It has become routine. Reports, usually unconfirmed, of Israeli strikes against targets in Syria have become a regular occurrence. Just last week the Syrian state-run news agency SANA announced that Israeli warplanes flying across the Golan carried out a raid in the vicinity of Damascus International Airport, apparently after the arrival of a military cargo flight from Iran.
That attack followed a purported December 7 Israel Air Force strike on munition depots in the Syrian port of Latakia, where it was assumed that Israel was acting to prevent the transfer of Iranian weapons to Hezbollah in Lebanon.
Also last week: The Washington Post reported that the June 8 Israeli airstrikes near Homs and Damascus were designed to stop a “nascent attempt by Syria to restart its production of deadly nerve agents” and were guided by intelligence that Syrian President Bashar Assad’s regime was reconstituting its chemical weapons program, in violation of Syria’s 2014 commitment to then-US president Barack Obama and Russian President Vladimir Putin.
In contrast to this reality, as the population of the Israeli Golan will tell you, the Israeli-Syrian border was once Israel’s quietest.
In the aftermath of the 1973 Yom Kippur War, US secretary of state Henry Kissinger launched intensive shuttle diplomacy between Israel and Egypt, and Israel and Syria. The negotiations with the Egyptians proved relatively painless, the first disengagement agreement with Egypt (Sinai 1) signed by January 1974. Not so the agreement with Hafez Assad, which proved far more difficult, demanding Kissinger utilize all his acclaimed negotiating skills. Through much bluff, brinkmanship and “bladder diplomacy,” the Israel-Syria Disengagement Agreement was finally concluded in May 1974.
Ba’athist Syria continued to be Israel’s sworn enemy, with Damascus remaining “the beating heart of Arabism,” but for close to half a century after the signing of Kissinger’s agreement an uneasy tranquility prevailed on the purple line across the Golan.
Even in situations when the Israeli and Syrian militaries exchanged deadly blows, as was the case during the First Lebanon War of 1982, neither side had an interest in breaching the tense stability on the Golan frontier. Likewise, the 2007 Israeli attack that destroyed Syria’s clandestine Deir ez-Zur nuclear reactor did not lead to a military escalation.
During my own military service on the Golan in the early 1980s, I remember Austrian inspectors from the United Nations Disengagement Observer Force visiting our position to verify that the IDF was complying with the force limitations outlined in the 1974 Disengagement Agreement.
Today, while both Jerusalem and Damascus remain formally committed to that deal, the realities have moved on. The eruption of the Syrian civil war in 2011 and especially the expanding presence of Hezbollah and Iran in Syria since 2013, dictated changes to Israel’s behavior.

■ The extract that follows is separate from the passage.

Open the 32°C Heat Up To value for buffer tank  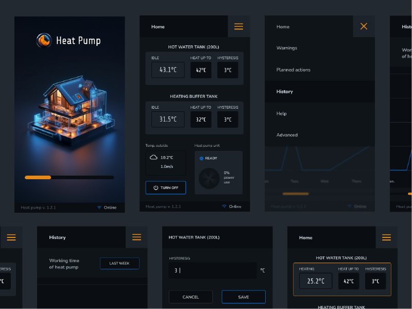(201, 119)
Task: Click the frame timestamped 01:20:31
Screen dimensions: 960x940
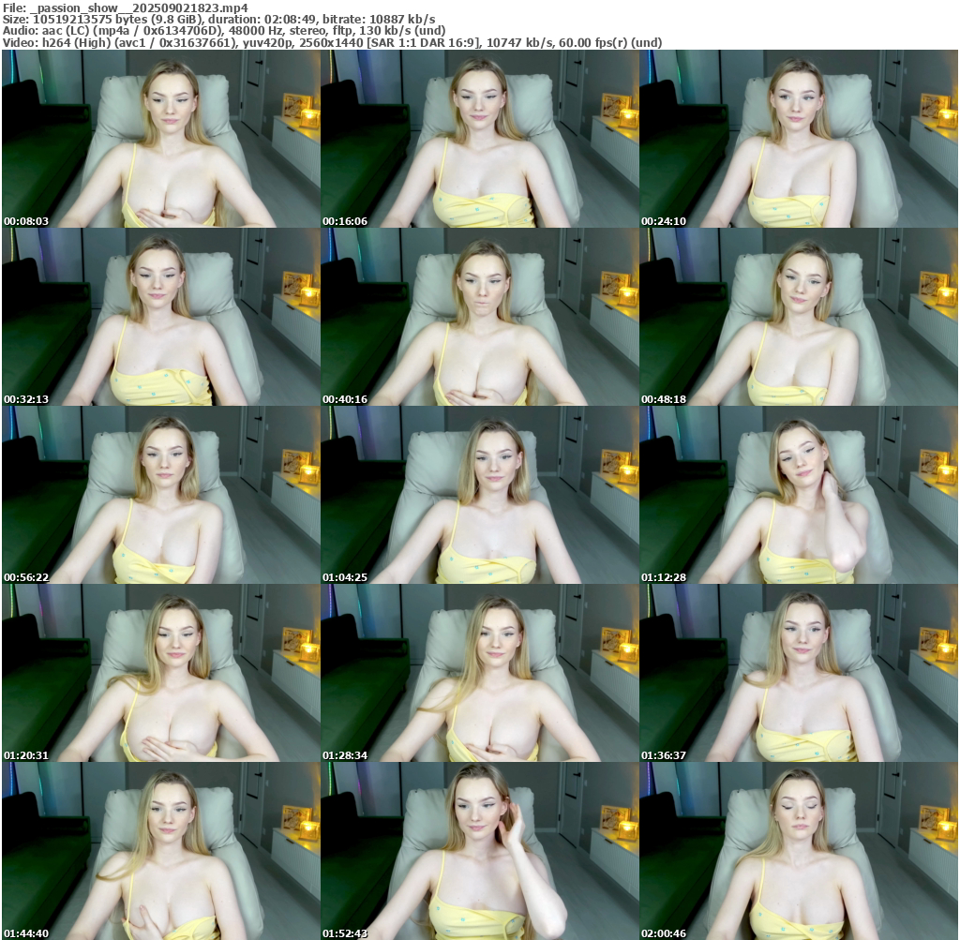Action: 160,673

Reports issued by the Syrian Observatory for Human Rights (SOHR) have documented that so far this year Israel has attacked in Syria on 28 separate occasions. According to SOHR, IDF “aerial and rocket” strikes in 2021 have hit some 70 targets, including attacks on headquarters, warehouses and military installations, and have killed more than 120 people.
These IDF actions in Syria can be seen as furthering four fundamental operational goals.

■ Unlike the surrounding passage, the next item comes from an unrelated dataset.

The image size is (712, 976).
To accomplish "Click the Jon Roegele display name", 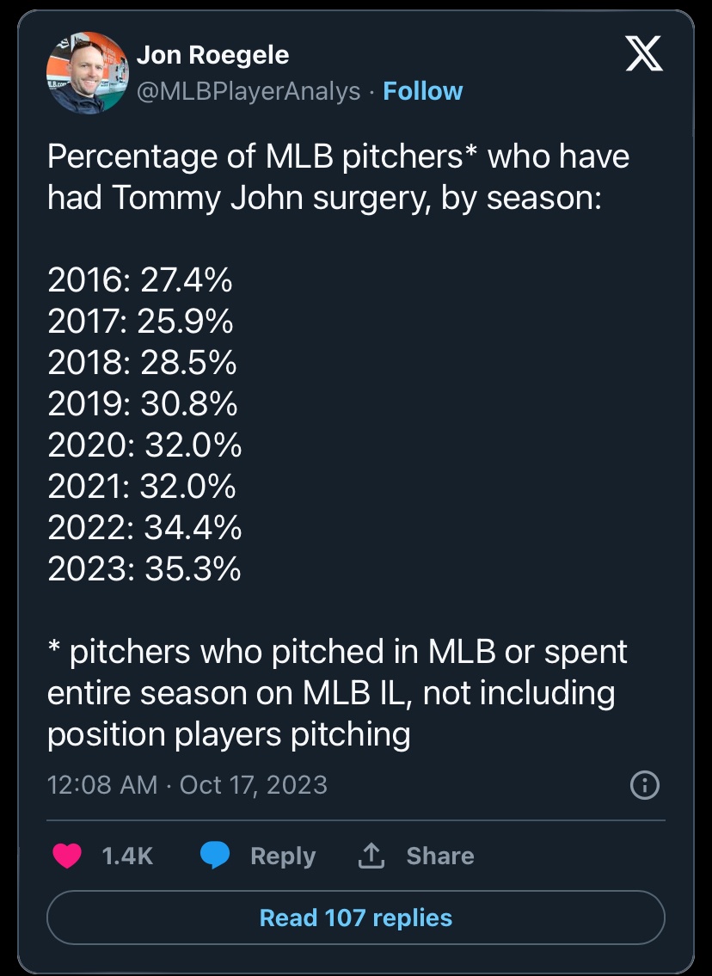I will point(212,55).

First, Israel is intent on thwarting the transfer of Iranian weapons via Syria to Hezbollah in Lebanon. Israel especially seeks to avert the passage of qualitative weapons that could be seen as game changers, negatively upsetting the Israel-Hezbollah balance.
Second, Israel obviously has enhanced concerns about developments in southern Syria, in the territory proximate to the common frontier. Accordingly, the IDF prevents the building of Hezbollah-Iranian terrorist capabilities on the Syrian Golan and adjacent areas. What might ostensibly be tolerated in northern Syria is intolerable when closer.
Third, Israel takes preemptive action to prevent Syria from developing non-conventional military capabilities. Israel did so in the past against the regime’s illicit nuclear program, and, according to The Washington Post, more recently in response to the attempt to reestablish a chemical arsenal.
Finally, Israel refuses to acquiesce in Iran’s attempt to turn Syria into its military satellite, a forward position for Tehran’s hostile designs against the Jewish state. Israel sees Iran’s military buildup as an illegitimate provocation and strikes against it in order to physically degrade Iranian capabilities.
But understanding Israeli policy in Syria requires more than a purely military explanation.
National-security specialists are familiar with the 19th century Prussian strategist Carl von Clausewitz who famously coined the axiom that “war is a continuation of politics by other means,” and Israel’s military operations in Syria are indeed designed to send realpolitik messages to both the Islamic Republic and the Syrian regime.
Israel wants Iran to understand that as long as its forces remain in Syria, they will face IDF attacks, as will Hezbollah and other allied militias. Iranian personnel will be hit, their equipment demolished and their installations destroyed. Israel will keep up the pressure through never-ending attrition, and in so doing, prevent Tehran from accomplishing its planned military expansion.
Yet not only will Israel deny Iran its strategic goals, Iran’s continued involvement in Syria will also demand a burgeoning cost in blood and treasure, a price Tehran will increasingly incur until it understands the folly of its deployment and takes the inevitable decision to disengage.
The Israeli message to Syrian President Bashar Assad is equally stark. Despite the predictions of many, Syria’s dictator prevailed in the civil war. But, despite coming out on top of that horrific struggle, he will not be able to enjoy the “fruits of victory” with there being no peace and quiet for Syria if Iran retains its military presence. Israel will see to that.
Moreover, with ongoing violence, Assad’s war-torn country will be unable to enlist the international financial support for much-needed reconstruction, the Arab world’s generosity is already limited by Syria’s military association with the Islamic Republic.
While the current president’s father, Hafez Assad, knew how to manipulate ties with Iran and Hezbollah to advance Syria’s interests, today it is they who exploit Syria to advance theirs. Like in Iraq, Iran is building autonomous military, social and religious structures that will ultimately challenge the regime’s monopoly on power. Did Bashar Assad survive the civil war only to see these “friends” usurp his authority?
Here’s a cheeky suggestion for Syria’s president: Organize a victory party in Damascus. Have the Iranians and Hezbollah parade through the capital in their finest uniforms. Thank them for their efforts in support of your regime, award them medals for a mission successfully accomplished, and then, send them home.